Getting back to the Dell M3800 – I could live with a login screen that had icons that were too tiny for me to identify without considerable effort. But once logged into the Ubuntu “Unity” desktop there were things that annoyed me beyond distraction. Most particularly were things like skinny scroll bars and icons that were too small to be easily hit with the trackpad mouse. And status indicators – such as the “junk mail” flag in the Thunderbird email tool were visually ambiguous at various times.

Dell does seem to have worked with the Chromium browser code to make it work reasonably well, but Chrome/Chromium have skinny scroll bars even on non 4K screens.So those scroll bars become merely thick lines – lines that are hard to hit with a trackpad mouse – when rendered on a small 4K screen.

Some people like the Ubuntu Unity desktop. I don’t.

I find it painful to use. I prefer the KDE desktop. On Ubuntu one can get KDE by loading the Kubuntu packages. So I did that. But things only got worse.

Dell has not made the updates to KDE/Kubuntu that it has made to Ubuntu/Unity. So KDE presented everything as if it were drawing on a large 30 inch 4K screen. I tried to configure KDE to pretend that the screen was a 2K (1920×1080) screen, but that caused chaos as some things were well sized, some were tiny, and some were double sized.

Under the Unity desktop the volume control and screen brightness buttons worked; under Kubuntu/KDE they did not.

I probably could have tweaked and tuned and gotten things so that my poor eyes didn’t suffer too badly. But I use my laptop to be productive, not to poke and prod the laptop.

I may have had a better experience had I acquired the version of the M3800 that has a 2K screen. And I wish that at some level, perhaps in the BIOS, that I could have downgraded the 4K screen and used it as a 2K (1920×1080) device. Then I could have used the machine as a 2K screen unit until such time as the software evolved to properly handle 4K on a small screen.

There were other issues I encountered:

When I first opened up the machine it went though a bit of “Welcome to your new machine” kind of code. But that code crashed while trying to tell me about the machine. That was not a good harbinger.

I have a 4K video camera, so I pulled a couple of video files from the camera and tried to view them. I can’t remember which tool I finally found that would play them. But when it did play the screen and sound worked well for a while then things began to stutter. The machine has an i7 processor, so it has plenty of horsepower; my guess was that it was data starved because of the hard drive in the machine.
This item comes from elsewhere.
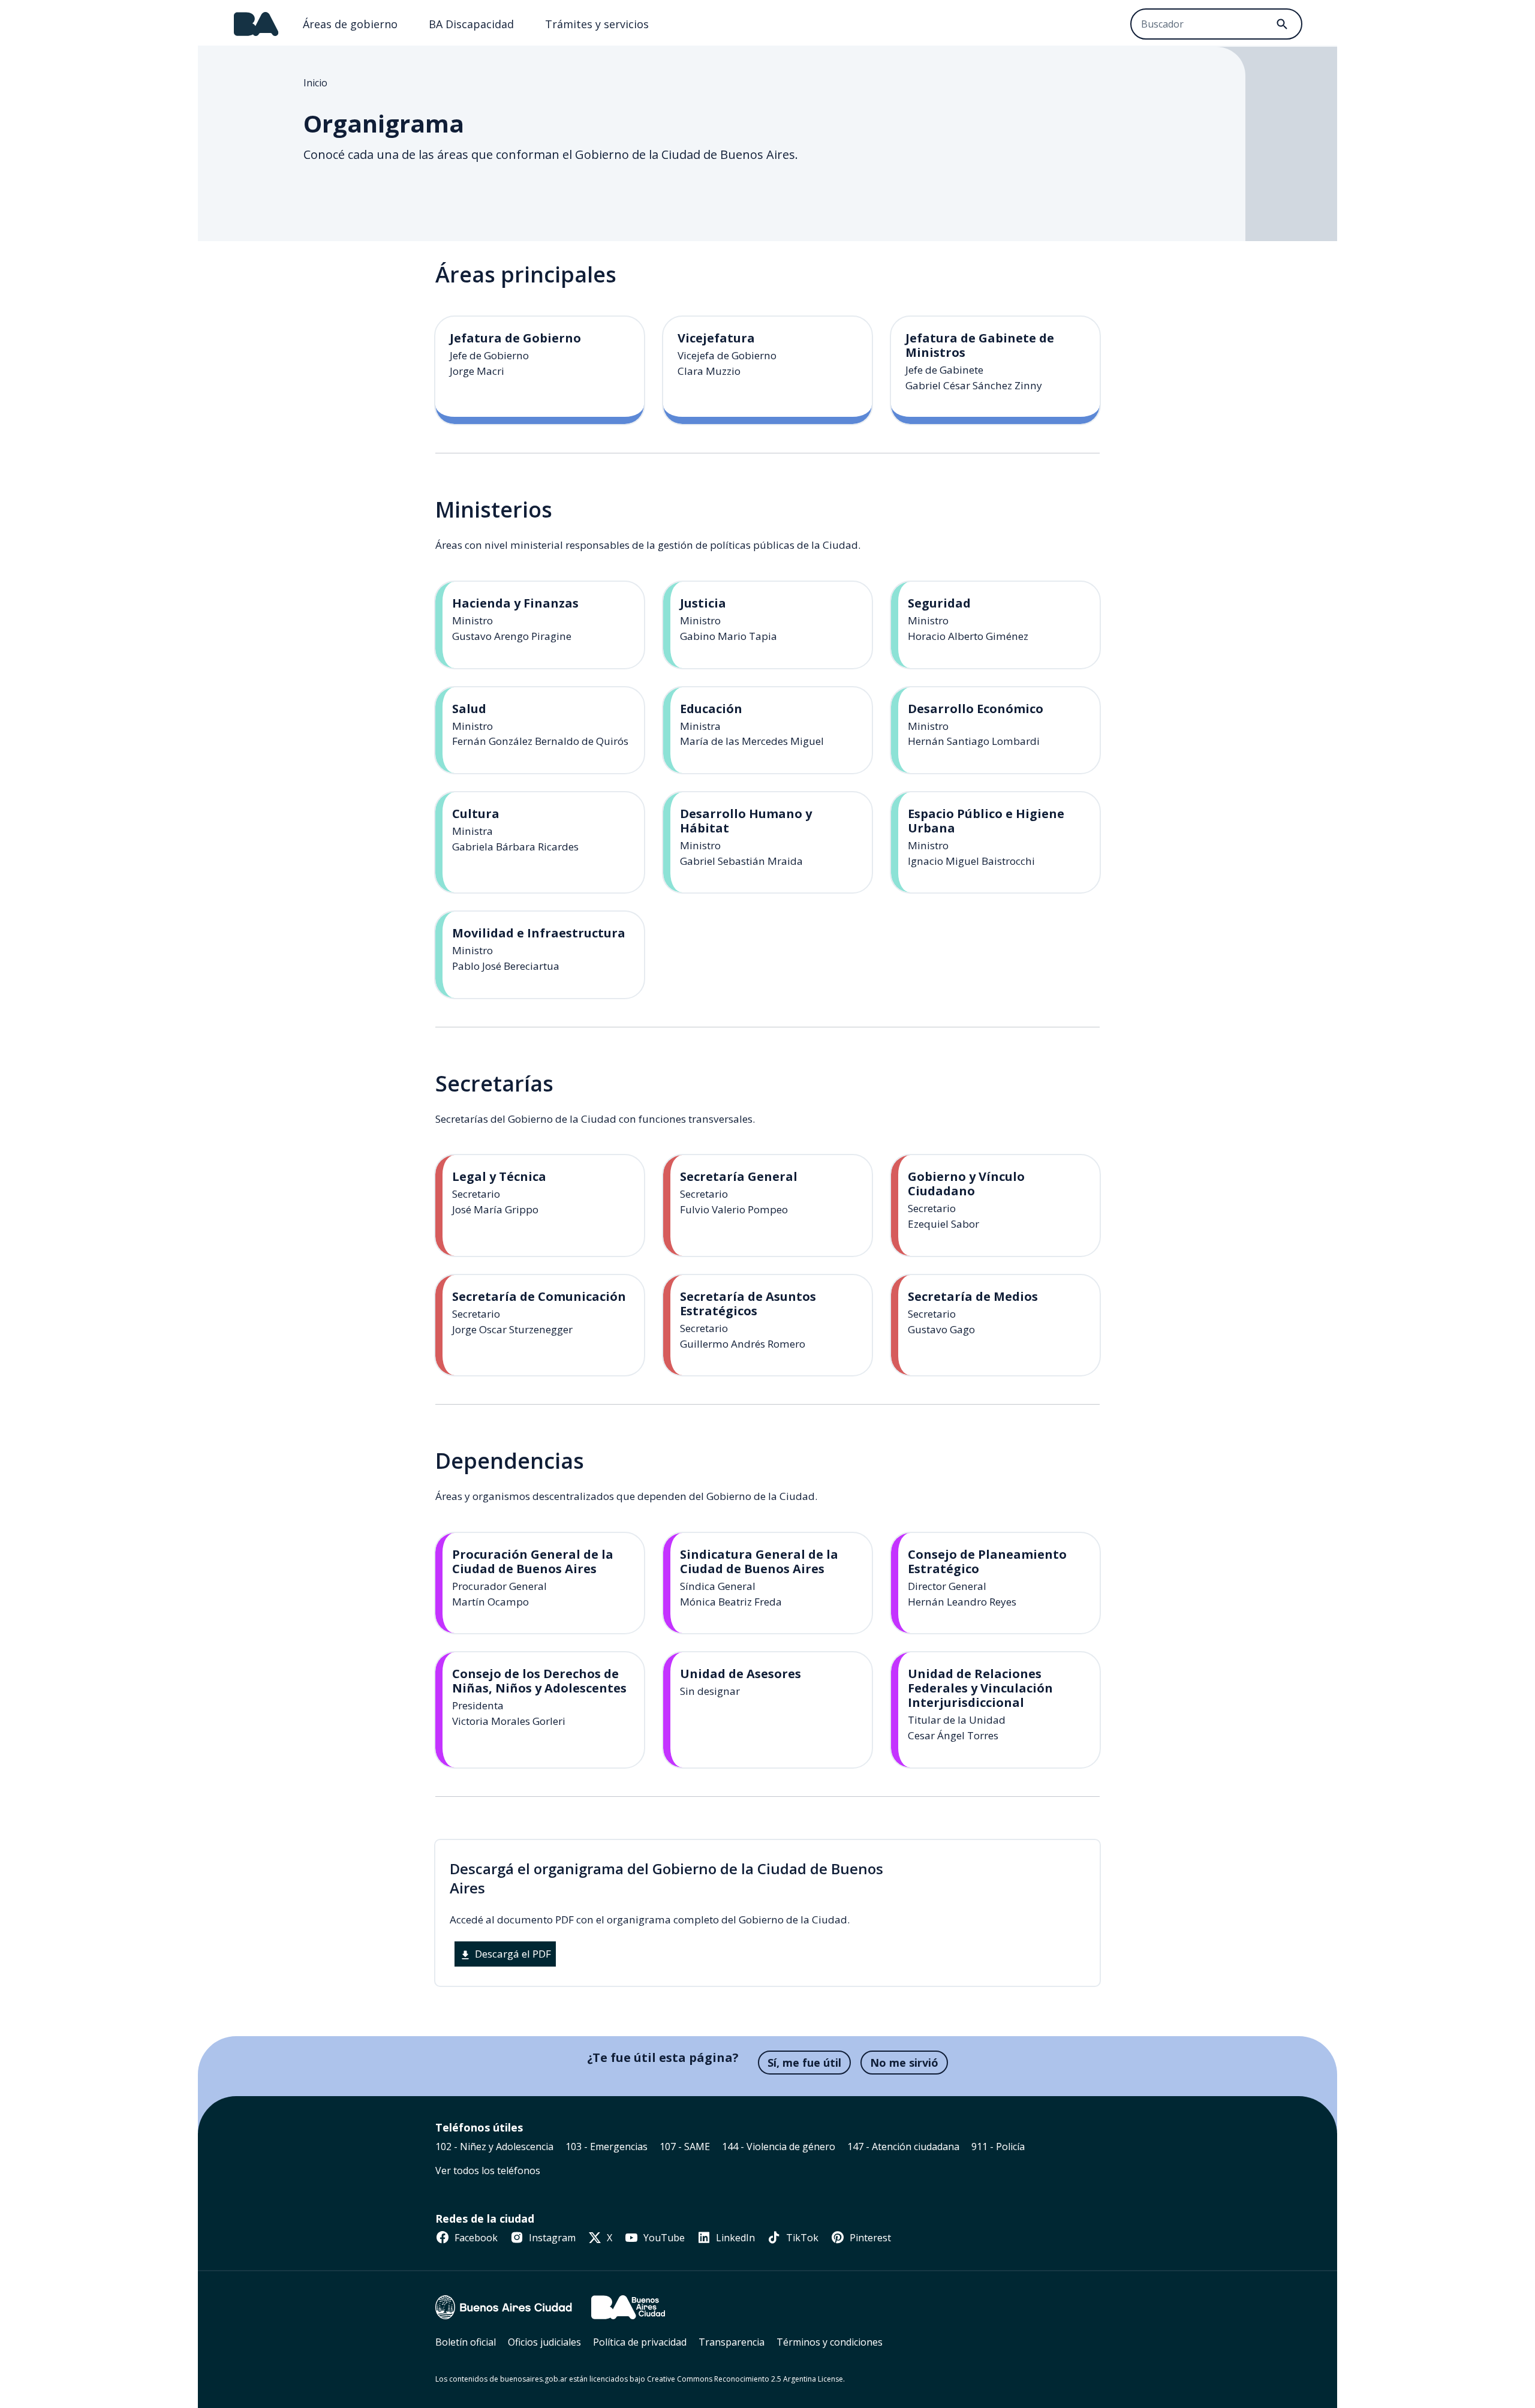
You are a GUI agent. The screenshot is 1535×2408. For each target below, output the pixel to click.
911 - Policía (998, 2146)
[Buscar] (1282, 24)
The M3800 has two disk drive bays, one for a 7mm 2.5” SATA drive, and another for an mSATA drive. For some reason when Ubuntu is installed, Dell will only provide the machine with a Seagate “hybrid” [part SSD, part 5400rpm] drive. I use those Seagate hybrid drives extensively; they work well for most things (where the writing load is not heavy.) However, being 5400 rpm drives, they may not have the capability to read data fast enough to feed a hungry 4K video (and audio) renderer.

The machine seemed to run hot (especially when I was playing that 4K video.) The battery-remaining indicator descended at an alarming rate. I estimated that I wasn’t going to get more than one or two hours out of the battery. (Did I mention that because of the full-SATA disk drive that the battery is the smaller of the two sizes that are available?) I never did a full battery life test, but I suspect that it is not very good; however, I do suspect that Linux doesn’t yet implement all of the power saving tricks that Microsoft has put into Windows for this machine.

Summary:

All-in-all Dell Precision M3800 with the 4K screen is a very nice hardware platform. But Dell’s Ubuntu software does not adapt well to that 4K screen. This is not necessarily Dell’s fault – it is an industry wide issue that desktop and applications software will have to learn to accommodate.

I wish I had acquired the machine with a 2K (HD) screen rather than the 4K screen. I think things would have gone much better.

Dell should be loudly applauded for selling Linux as an option on its computers. It will take some time and effort but eventually Dell will have a very viable alternative to MS Windows and a strong competitor to Apple’s MacBook Pro machines.